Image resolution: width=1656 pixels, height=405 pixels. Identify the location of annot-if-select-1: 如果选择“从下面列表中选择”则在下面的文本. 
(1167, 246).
-------------------------
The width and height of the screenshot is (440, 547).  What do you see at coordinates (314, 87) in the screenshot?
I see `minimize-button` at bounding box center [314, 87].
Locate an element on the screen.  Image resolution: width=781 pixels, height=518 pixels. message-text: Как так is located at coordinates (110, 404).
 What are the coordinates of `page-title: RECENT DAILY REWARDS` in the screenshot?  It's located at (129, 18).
-------------------------
= Tu tarea =
Duplica los registros tal como aparecen: empieza en la línea que contiene "Locate an element" y termina después de la que contiene "What are the".

= Respuesta escrita =
Locate an element on the screen.  Image resolution: width=781 pixels, height=518 pixels. message-text: Как так is located at coordinates (110, 404).
 What are the coordinates of `page-title: RECENT DAILY REWARDS` in the screenshot?  It's located at (129, 18).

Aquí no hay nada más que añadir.